The golden age of Penn State. Loved being there during all this.
LOL -
Fraternity agrees to modify salamander eating tradition
Fraternity agrees to modify salamander eating tradition
"Eat Me," said Sammy Salamander
Phi Delta Theta fraternity, responding to complaints voiced by a local animal rights groups, agreed yesterday to modify the actions surrounding the eating of live salamanders at the fraternity's annual Bowery Ball.
Eating live salamanders, a Bowery Ball tradition since 1966, was called into question recently by Trans-Species Unlimited, who argued the action was inhumane. The group, with the support of several faculty members and local Society for the Prevention of the Cruelty to Animals officials, also disagreed with what they saw as "finding amusement in abusing live animals."
The salamanders are kept in the basememt of the fraternity in a small, homemade pond. The animals swim around in the pond until they are plucked out and then swallowed.
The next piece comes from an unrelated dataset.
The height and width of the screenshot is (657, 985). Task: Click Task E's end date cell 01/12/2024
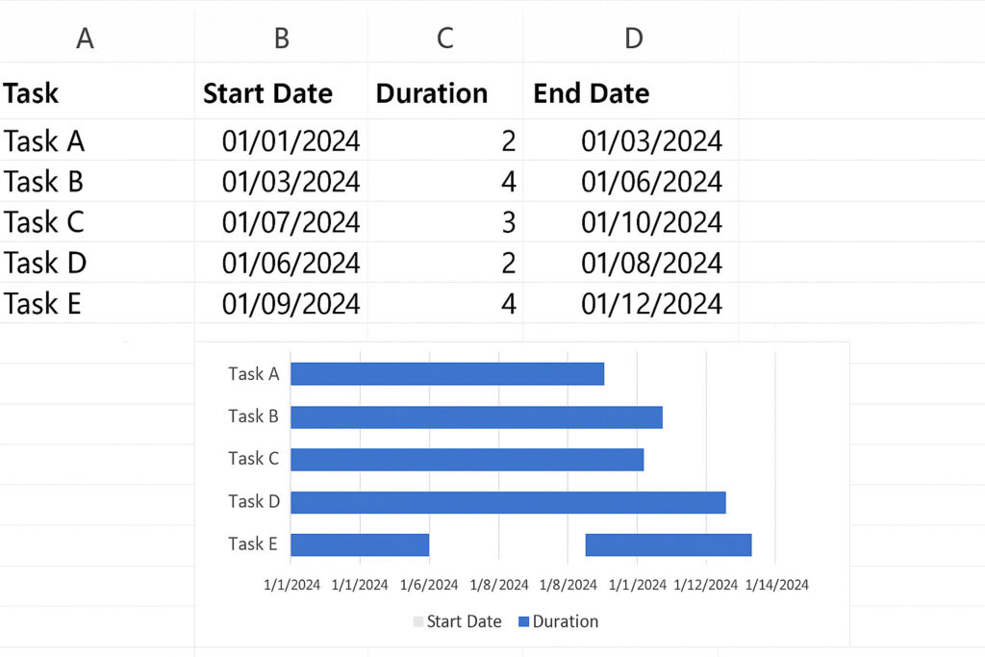coord(651,304)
Some people dipped salamanders in beer to stop their squirming before downing them.
In a private meeting held yesterday with three representatives each from both Trans-Species and Phi Delta Theta, the following agreement was reached: — Phi Delta Theta will exercise humane treatment in the collection and storage of salamanders.
— No fraternity members or guests are to eat live salamanders, violators will be asked to leave.
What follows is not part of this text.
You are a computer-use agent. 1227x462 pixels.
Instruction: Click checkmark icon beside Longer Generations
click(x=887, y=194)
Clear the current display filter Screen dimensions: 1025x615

— Salamanders will be killed in a humane way before anyone eats them.
— No advertising implicitly or explicitly suggesting that any live salamanders will be eaten at the fraternity.
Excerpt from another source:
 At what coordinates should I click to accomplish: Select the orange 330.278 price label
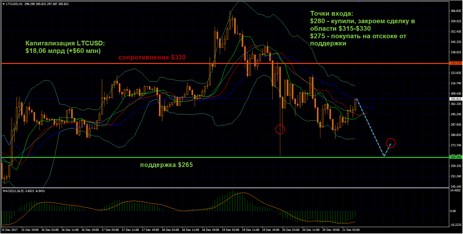pyautogui.click(x=455, y=63)
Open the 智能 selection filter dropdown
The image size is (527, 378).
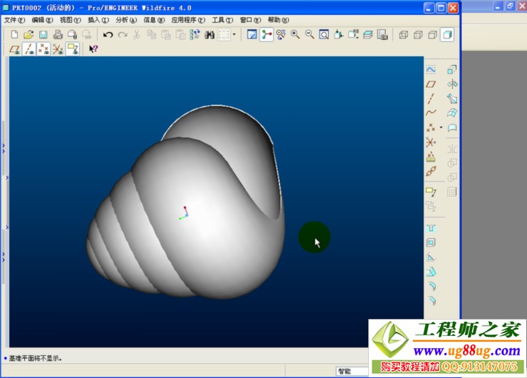pos(353,371)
— The agreement signed by both the president of Trans-Species and Phi Delta Theta, will become a permanant provision of the fraternity's by-laws.
"I think it's a reasonable change," fraternity member John Kauffman, who was at the meeting, said. "The only thing is, Phi Delta Theta is disappointed that Trans-Species didn't come to talk to us first. This all could have been worked out ahead of time."
According to group president George Cave, Trans-Species voiced initial alarm of the goldfish swallowing that occurred at Delta Sigma Phi fraternity last term. He said he complained to Irvin H. Kochel, assistant vice president for administration, and was told that is was an isolated incident and nothing could be done.
"When we saw the ads in the Collegian for salamander eating, we went back to Kochel," Cave said. "We didn't think it was an isolated incident any longer."
Cave said the group also contacted the State College Police Department to inquire about obtaining a search warrant to enter the fraternity and stop the live salamander eating.
A warrant was denied, but the police did call the fraternity, as did an unnamed University representative. Cave said he was told that the fraternity stated no salamanders would be eaten and that a sign was posted by the salamander pond requesting such.
Several female members of Trans-Species, however, attended Wednesday night's party and reported back to the group that salamanders were indeed being eaten. Later that evening, plans were made for Trans-Species and members of the fraternity to meet.
The meeting lasted 90 minutes with both sides fully discussing their particular points of view. After the exhaustive debate, an agreement was arrived at and written down.
Attending the meeting from Trans-Species were members Cave; Sylvia Carson, a librarian at Pattee; and Chuck Carson, a University alumnus. Kauffman, fraternity president Randy Thompson and member Tim Wilkinson attended for Phi Delta Theta.